We employ these stop words to construct the stop word templates. Stop word templates are defined by replacing the non-stop words in a motif with a blank. For example, the stop word template of the {reason, explanation} for is _ the _ for _ with the inclusion of blanks also at the front and back. Of the 6466 MEX patterns at level 1 of the USEC, 4038 contain at least one stop word in them and can be classified by a template (Table 2). At G(1) of the USEC, we find significant templates in _ the _ of _ (e.g. the age of) (z = 39.77, f = 227) and _ a _ of _ (e.g. a lot of) (z = 39.77, f = 227). Similar templates are also found in the other two corpora (see S1 and S2 Tables). Beyond G(1), the significance and frequency of stop word templates fall drastically with very few registering z > 3. This suggests that at G(> 1), motifs stop being organized around these operational lists of stop words. We also observe that at the first level G(1), stop words appear in MEX-detected motifs 58 to 83% more frequently than by chance (see S3 Table). The trend is inverted at higher levels G(>1) as the rates of stop word usage decrease below that of random noise (e.g. at level 2, 16 to 30% below null rate). Although, stop word templates cannot classify patterns as precisely as POS templates (fewer possible template types), they are nevertheless a good unsupervised alternative.
Discussion
In linguistics, the theories of Construction Grammar (CxG) describe a family of grammar models in which constructions are the basic units of grammar [61–63]. Constructions, in this framework, are pairings of form and function [62, 63]. Form refers to the morphological and syntactic features of the construction while function specifies its semantic features [64]. Consider the idiom kick the bucket [62]. One cannot derive its meaning by considering its syntax (the ‘X does something to Y’ form) and its component words separately. In CxG, not only idiomatic expressions, but all constructions are said to be form-function pairings. There is also “a continuum from schematic complex constructions to substantive atomic constructions” [65]. Isolated words and complex grammatical arrangements are treated on equal footing in CxG.

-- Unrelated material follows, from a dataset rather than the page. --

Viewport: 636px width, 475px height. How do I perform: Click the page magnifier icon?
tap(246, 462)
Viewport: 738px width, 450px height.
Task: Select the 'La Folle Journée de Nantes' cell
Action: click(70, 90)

One of the processes through which children acquire constructions is entrenchment [66]. Entrenchment is when a person performs a task successfully enough times, the way they perform this task becomes habitual and automatic. Similarly, MEX detect motifs in language pseudographs by searching for repeated sub-sequences. They are reminiscent of constructions in CxG. Take, for example, the generalized pattern [i {feel, think, believe} that] found in the USEC. All three variants of the pattern are identical in their functions of expressing an opinion. Even though it shares an identical form with a pattern like [i suggest that], MEX considers them to be different entities due to their usage in different contexts. Such form-function pairings in MEX motifs are features found also in CxG. Of course, it would be presumptuous to claim that all motifs in MEX are constructions, or that all constructions in the corpus are detectable with MEX. Nevertheless, MEX remains a useful tool to quickly and crudely process a corpus for possible constructions.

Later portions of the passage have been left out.